A new protocol for RhD-negative pregnant women?

ILLUSTRATIVE CASE

A 30-year-old G1P0 woman presents to your office for routine obstetric care at 18 weeks’ gestation. Her pregnancy has been uncomplicated, but her prenatal lab evaluation is notable for blood type A-negative. She wants to know if she really needs the anti-D immune globulin injection.

Rhesus (Rh)D-negative women carrying an RhD-positive fetus are at risk of developing anti-D antibodies, placing the fetus at risk for HDFN (hemolytic disease of the fetus and newborn). If undiagnosed and/or untreated, HDFN carries significant risk of perinatal morbidity and mortality.²

With routine postnatal anti-D immunoglobulin prophylaxis of RhD-negative women who delivered an RhD-positive child (which began around 1970), the risk of maternal alloimmunization was reduced from 16% to 1.12%-1.3%.^3-5 The risk was further reduced to approximately 0.28% with the addition of consistent prophylaxis at 28 weeks’ gestation.⁴ As a result, the current standard of care is to administer anti-D immunoglobulin at 28 weeks’ gestation, within 72 hours of delivery of an RhD-positive fetus, and after events with risk of fetal-to-maternal transfusion (eg, spontaneous, threatened, or induced abortion; invasive prenatal diagnostic procedures such as amniocentesis; blunt abdominal trauma; external cephalic version; second or third trimester antepartum bleeding).⁶

The problem of unnecessary Tx. However, under this current practice, many RhD-negative women are receiving anti-D immunoglobulin unnecessarily. This is because the fetus’s RhD status is not routinely known during the prenatal period.

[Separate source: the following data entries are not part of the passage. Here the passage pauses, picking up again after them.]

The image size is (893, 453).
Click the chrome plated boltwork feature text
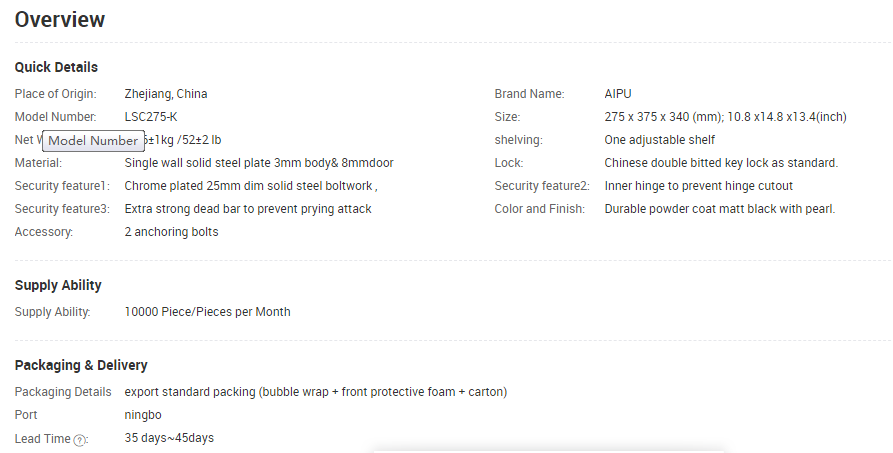250,186
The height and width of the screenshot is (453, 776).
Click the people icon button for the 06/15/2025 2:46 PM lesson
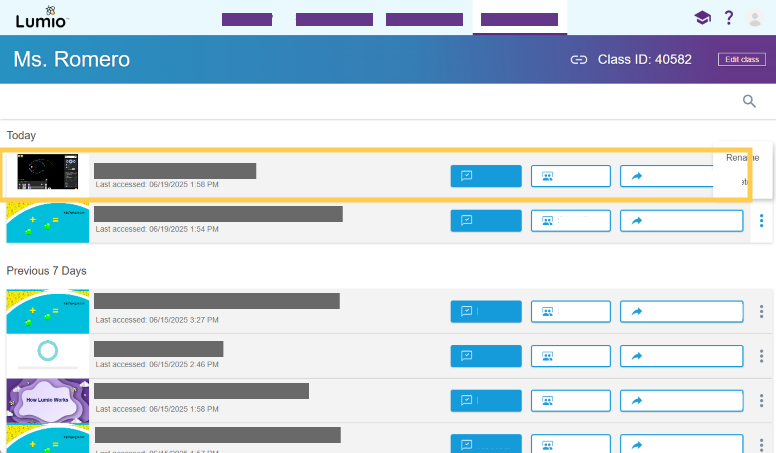click(x=570, y=356)
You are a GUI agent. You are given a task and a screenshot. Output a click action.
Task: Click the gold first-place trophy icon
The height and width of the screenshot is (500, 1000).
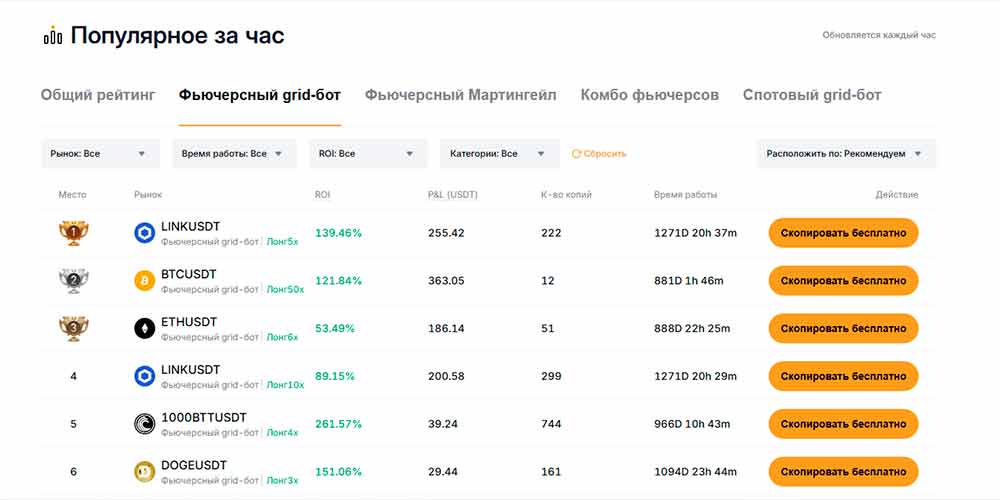point(73,233)
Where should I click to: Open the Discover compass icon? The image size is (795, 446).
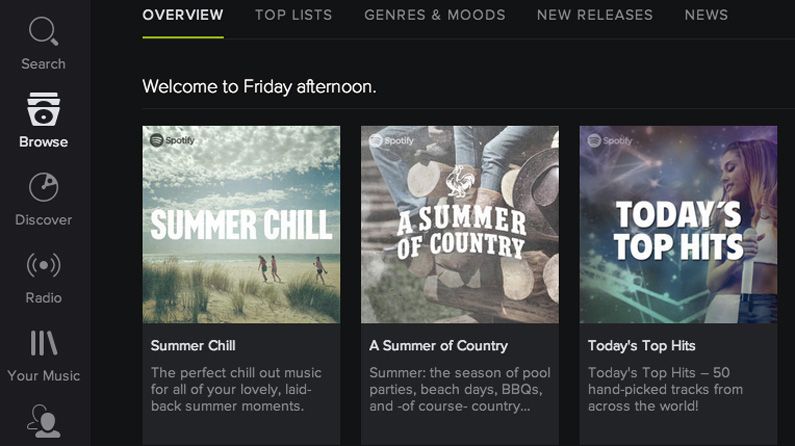[x=43, y=187]
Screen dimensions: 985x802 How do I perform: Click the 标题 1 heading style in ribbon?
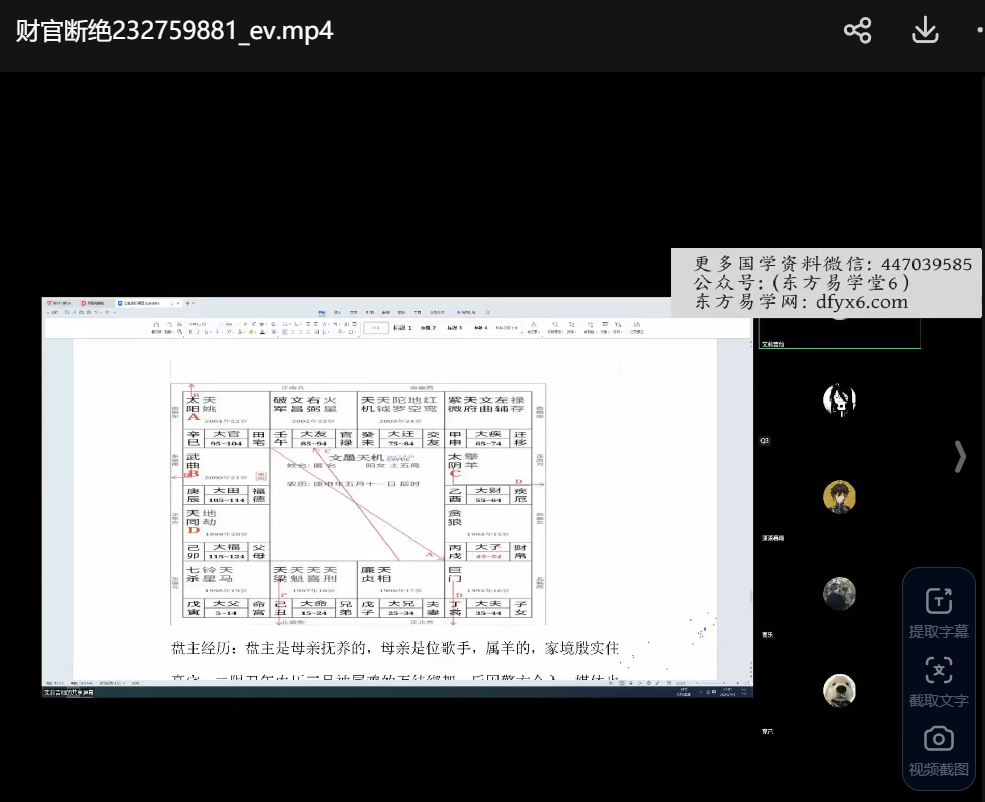coord(402,328)
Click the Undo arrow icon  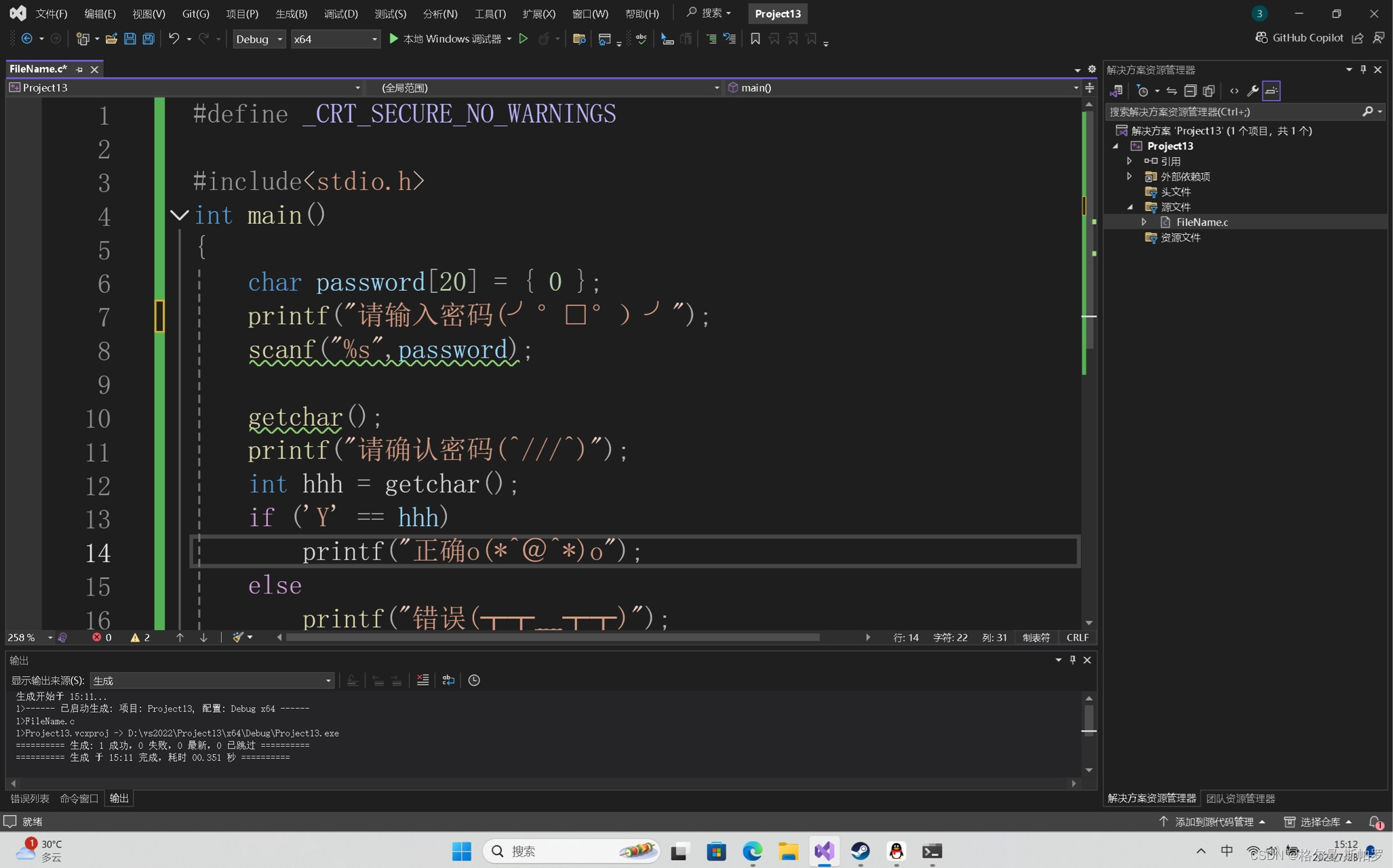point(174,39)

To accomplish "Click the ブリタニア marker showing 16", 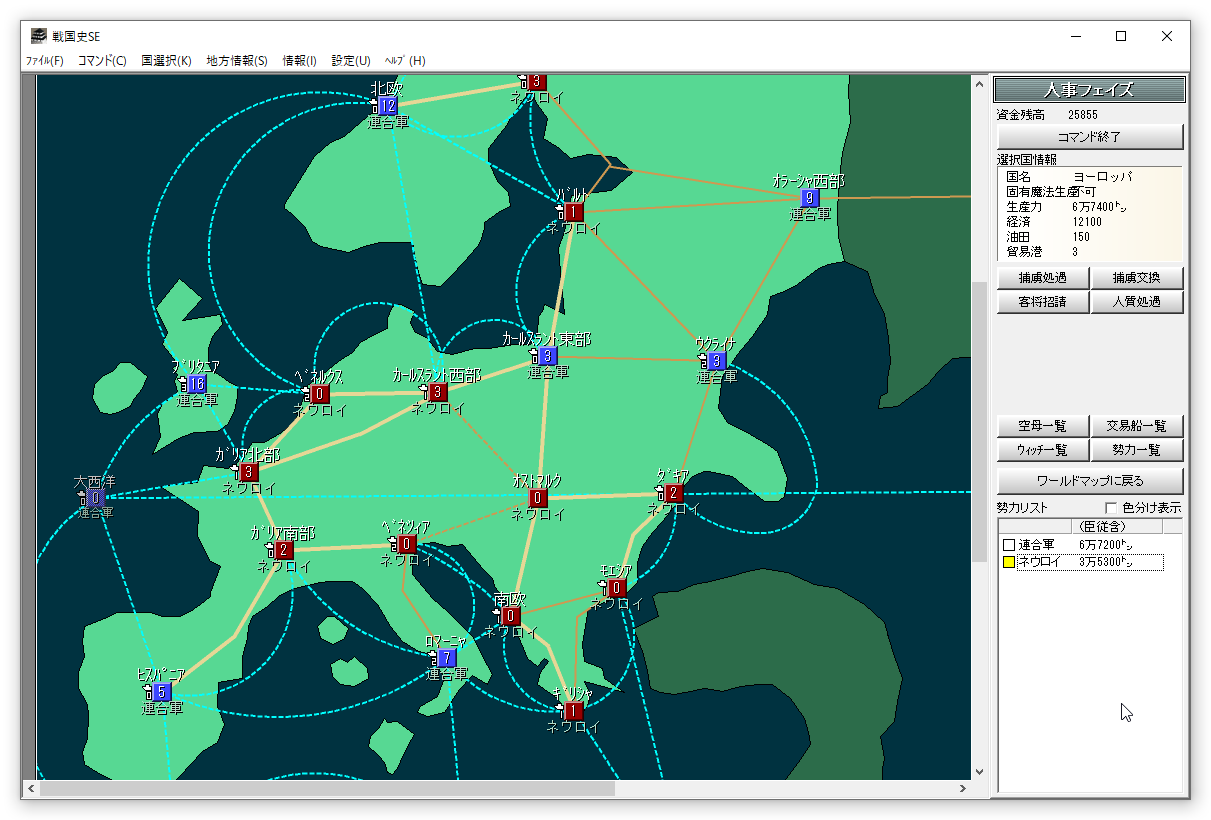I will click(196, 384).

Enter cell-free DNA testing. Cell-free DNA testing analyzes fragments of fetal DNA found in maternal blood. The use of cell-free DNA testing at 10 to 13 weeks’ gestation to screen for fetal chromosomal abnormalities is reliable (91%-99% sensitivity for trisomies 21, 18, and 13⁷) and becoming increasingly more common.

A notable meta-analysis. A 2017 meta-analysis of 30 studies of cell-free DNA testing of RhD status in the first and second trimester calculated a sensitivity of 99.3% (95% confidence interval [CI], 98.2-99.7) and a specificity of 98.4% (95% CI, 96.4-99.3).⁷ Denmark, the Netherlands, Sweden, France, and Finland are using this method routinely. As of this writing, the American College of Obstetricians and Gynecologists (ACOG) has not recommended the use of cell-free DNA RhD testing in the United States, but they do note that as the cost of the assay declines, this method may become preferred.⁸ The National Institute for Health and Care Excellence in England recommends its use as long as its cost remains below a set threshold.⁹

This study evaluated the accuracy of using cell-free DNA testing at 27 weeks’ gestation to determine fetal RhD status compared with serologic typing of cord blood at delivery.